Saved data entries:
◆ ◆ ◆ ◆
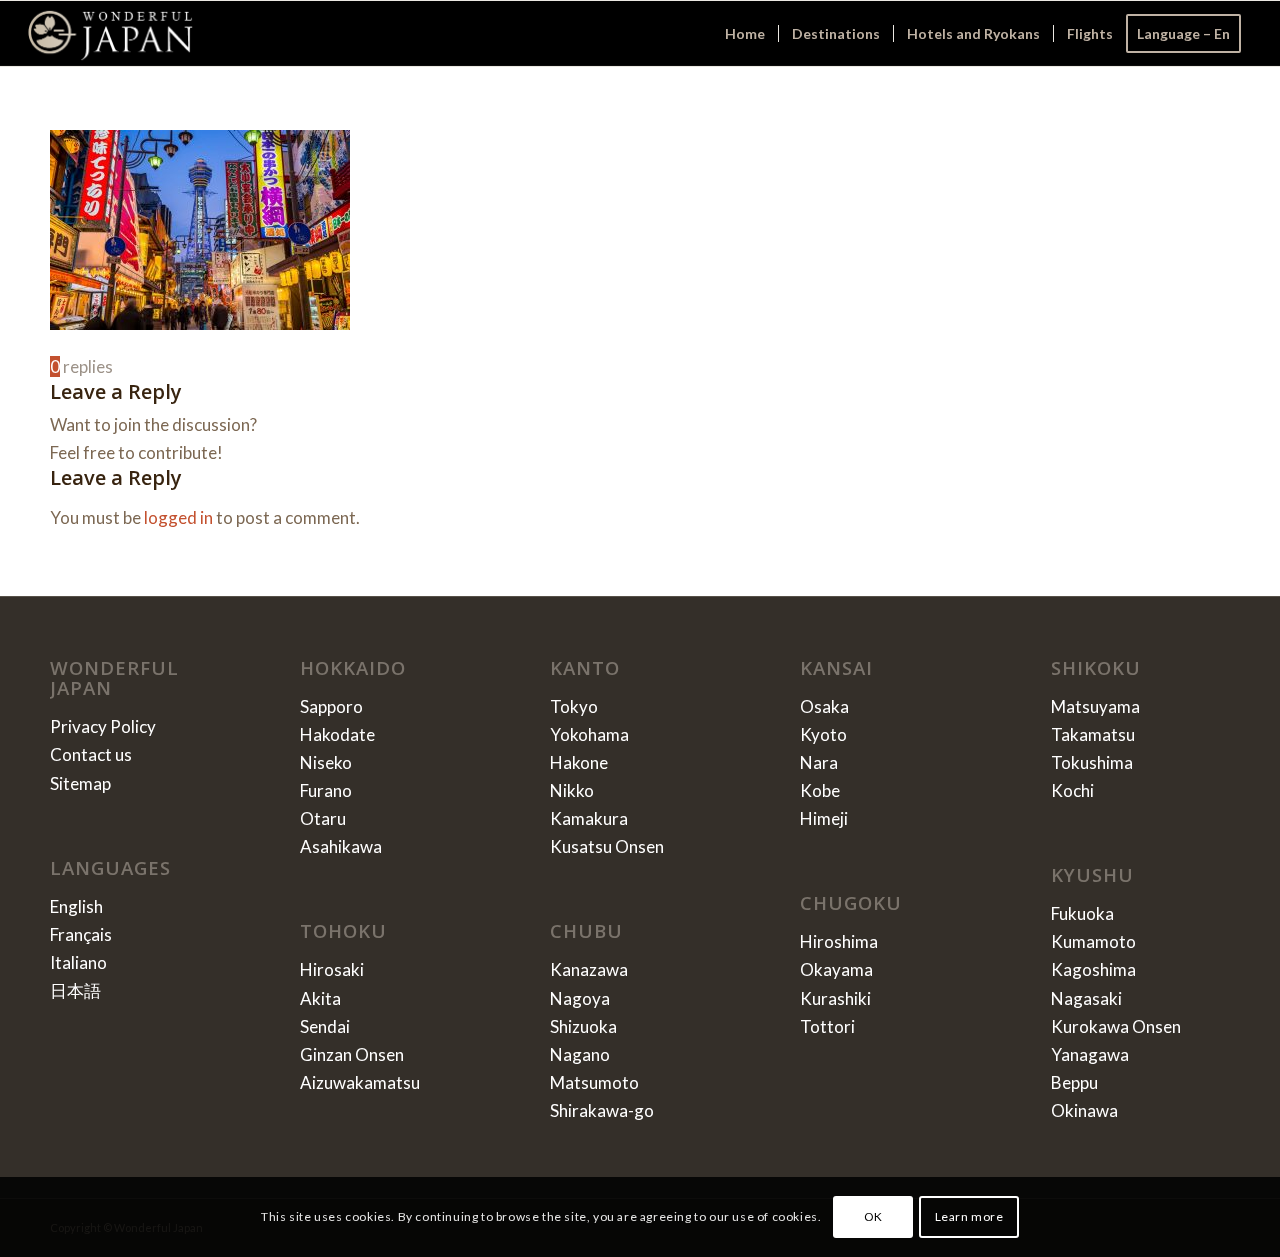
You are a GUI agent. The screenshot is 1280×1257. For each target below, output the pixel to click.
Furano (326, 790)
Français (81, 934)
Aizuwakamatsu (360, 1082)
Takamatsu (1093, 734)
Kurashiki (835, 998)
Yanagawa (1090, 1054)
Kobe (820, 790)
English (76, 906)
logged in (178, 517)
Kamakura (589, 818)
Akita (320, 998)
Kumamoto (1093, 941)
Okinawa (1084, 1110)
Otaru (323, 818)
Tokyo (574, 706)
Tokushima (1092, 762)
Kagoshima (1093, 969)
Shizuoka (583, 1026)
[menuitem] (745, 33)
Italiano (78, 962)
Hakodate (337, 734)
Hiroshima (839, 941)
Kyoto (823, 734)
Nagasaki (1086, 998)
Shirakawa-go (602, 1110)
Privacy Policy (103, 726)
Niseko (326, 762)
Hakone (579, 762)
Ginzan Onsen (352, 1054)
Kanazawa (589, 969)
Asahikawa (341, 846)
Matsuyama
◆ ◆ ◆ ◆
## Exercise brief
Set down the line that contains "Shirakawa-go (602, 1110)" exactly. Do the same for each later line of the data, through the end, and add nothing.

## Solution below
Shirakawa-go (602, 1110)
Privacy Policy (103, 726)
Niseko (326, 762)
Hakone (579, 762)
Ginzan Onsen (352, 1054)
Kanazawa (589, 969)
Asahikawa (341, 846)
Matsuyama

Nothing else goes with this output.